The initial query of the NCDB 2014 anal cancer database resulted in 54,069 cases. After applying the aforementioned inclusion and exclusion criteria, there were a total of 8,108 eligible patients as depicted in Figure 1. Patients were then stratified based on the radiation modality: IMRT (n=3,307; 40.8%) and non-IMRT (n=4,801; 59.2%).
There were 5,368 (66.2%) female and 2,740 (33.8%) male patients. There were 4,545 (56.0%) of patients with stage II disease, and 3,563 (44%) with stage III disease. The majority of patients (n=6,879, 84.8%) were treated with multi-agent chemotherapy. The median and mean age at diagnosis was 57 and 58.29 years, respectively. The median and mean RT dose were 54 and 54.01 Gy, respectively. The median and mean duration of RT was 47.0 and 49.5 days, respectively. The median follow-up time for all patients was 54.4 months.

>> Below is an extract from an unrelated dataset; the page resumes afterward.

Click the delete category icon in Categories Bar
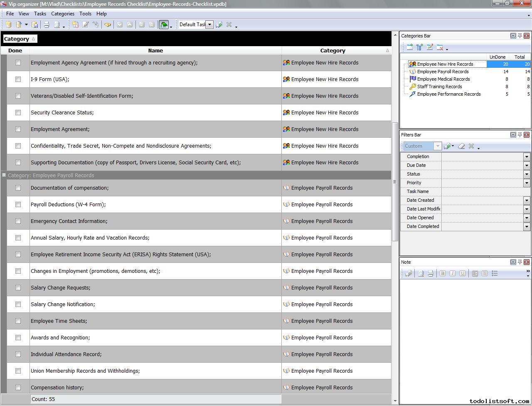The height and width of the screenshot is (406, 532). 440,47
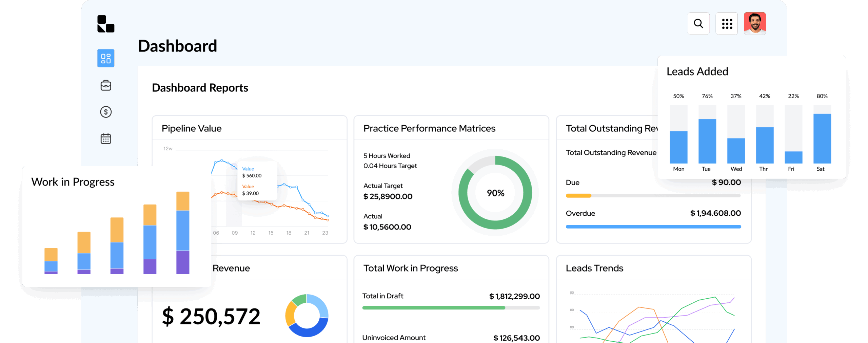Click the Pipeline Value card title
Viewport: 868px width, 343px height.
(x=192, y=128)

Between 2004 and 2007, there were 2,246 patients diagnosed with AC who received concurrent CRT. In that time period, 86.6% (n=1,944) of patients received non-IMRT and 13.4% (n=302) received IMRT. For the 2,528 AC cases diagnosed between 2008 and 2010, 60.9% (n=1,539) and 39.1% (n=989) received non-IMRT and IMRT, respectively. Next, for the 3,334 patients diagnosed with AC between 2011–2013, 39.5% (n=1,318) and 60.5% (n=2,016) of patients were treated with non-IMRT and IMRT, respectively. Figure S1 plots the annual IMRT usage trend nationwide. This shows an increasing use of IMRT from 2004 to 2013. For the year 2013, 61% of patients received IMRT based CRT.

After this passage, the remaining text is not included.